Milley a eu l’audace de s’opposer au recours à la force militaire contre les citoyens américains et de dire : « Nous ne prêtons pas serment à un roi, une reine, un tyran ou un dictateur. … Nous prêtons serment à la Constitution… et nous sommes prêts à mourir pour la protéger. Si Trump pouvait appeler à l’exécution d’une personnalité éminente comme Milley, pensez à ce qu’il pourrait faire – ou à ce qu’il pourrait inciter ses partisans à faire – aux Américains ordinaires.

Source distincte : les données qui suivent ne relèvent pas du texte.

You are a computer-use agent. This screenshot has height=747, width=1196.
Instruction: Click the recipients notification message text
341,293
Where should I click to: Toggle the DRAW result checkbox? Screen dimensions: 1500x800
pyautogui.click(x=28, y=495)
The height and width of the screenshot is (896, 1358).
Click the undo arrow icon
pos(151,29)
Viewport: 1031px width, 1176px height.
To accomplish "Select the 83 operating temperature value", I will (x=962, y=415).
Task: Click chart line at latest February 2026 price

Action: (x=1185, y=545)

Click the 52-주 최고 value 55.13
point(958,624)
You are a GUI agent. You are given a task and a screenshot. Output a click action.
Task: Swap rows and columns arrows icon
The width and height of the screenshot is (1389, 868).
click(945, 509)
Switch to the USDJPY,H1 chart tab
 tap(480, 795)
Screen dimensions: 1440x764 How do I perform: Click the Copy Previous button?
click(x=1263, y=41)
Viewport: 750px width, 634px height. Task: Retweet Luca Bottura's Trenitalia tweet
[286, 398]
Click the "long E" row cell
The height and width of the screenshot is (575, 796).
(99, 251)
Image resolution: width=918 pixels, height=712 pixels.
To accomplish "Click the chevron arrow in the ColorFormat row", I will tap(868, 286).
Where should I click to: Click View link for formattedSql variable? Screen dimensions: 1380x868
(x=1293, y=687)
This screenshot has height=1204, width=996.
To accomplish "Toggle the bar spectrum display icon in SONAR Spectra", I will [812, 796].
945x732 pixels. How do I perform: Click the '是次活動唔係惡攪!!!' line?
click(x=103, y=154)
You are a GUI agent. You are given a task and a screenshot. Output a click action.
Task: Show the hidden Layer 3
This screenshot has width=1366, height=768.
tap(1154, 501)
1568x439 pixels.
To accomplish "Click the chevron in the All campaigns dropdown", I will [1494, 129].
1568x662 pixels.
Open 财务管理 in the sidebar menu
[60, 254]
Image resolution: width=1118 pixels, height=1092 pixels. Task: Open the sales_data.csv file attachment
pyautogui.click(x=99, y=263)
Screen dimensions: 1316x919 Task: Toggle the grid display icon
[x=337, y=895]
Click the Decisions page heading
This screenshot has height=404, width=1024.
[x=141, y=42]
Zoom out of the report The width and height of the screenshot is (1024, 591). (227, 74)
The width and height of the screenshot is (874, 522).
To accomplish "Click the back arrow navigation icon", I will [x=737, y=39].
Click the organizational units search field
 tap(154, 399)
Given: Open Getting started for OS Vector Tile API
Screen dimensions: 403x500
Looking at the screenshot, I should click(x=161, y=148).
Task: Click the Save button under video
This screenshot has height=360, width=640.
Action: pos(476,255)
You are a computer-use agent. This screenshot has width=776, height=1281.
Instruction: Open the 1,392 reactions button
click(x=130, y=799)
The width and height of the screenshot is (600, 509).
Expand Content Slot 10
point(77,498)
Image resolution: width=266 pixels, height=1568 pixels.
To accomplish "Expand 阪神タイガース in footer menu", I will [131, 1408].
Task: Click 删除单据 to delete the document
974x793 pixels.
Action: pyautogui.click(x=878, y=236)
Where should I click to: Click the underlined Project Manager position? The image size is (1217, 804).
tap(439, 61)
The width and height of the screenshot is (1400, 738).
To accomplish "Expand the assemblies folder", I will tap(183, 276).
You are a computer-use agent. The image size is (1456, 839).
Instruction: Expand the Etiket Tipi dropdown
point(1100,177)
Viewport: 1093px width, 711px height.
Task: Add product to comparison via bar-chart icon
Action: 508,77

Qu’il le fasse intentionnellement ou qu’il soit condamné à répéter l’histoire par ignorance, Trump discrédite et insulte la démocratie et nous pousse sur le même chemin de tyrannie que d’autres pays ont suivi. Le meilleur traitement consiste à reconnaître et à découvrir le modèle historique et à rejeter la direction vers laquelle il conduit.
Comme l’a écrit José Ramos-Horta, lauréat du prix Nobel et président du Timor oriental : « Comme beaucoup peuvent en témoigner dans d’autres régions du monde, nous pouvons défendre la liberté et la démocratie maintenant, ou nous pouvons mourir pour elles plus tard. »
Jonathan Granoff est président du Global Security Institute, conseiller principal et représentant permanent du Secrétariat pour les sommets mondiaux des lauréats du prix Nobel de la paix auprès des Nations Unies. Ce sont ses propres opinions.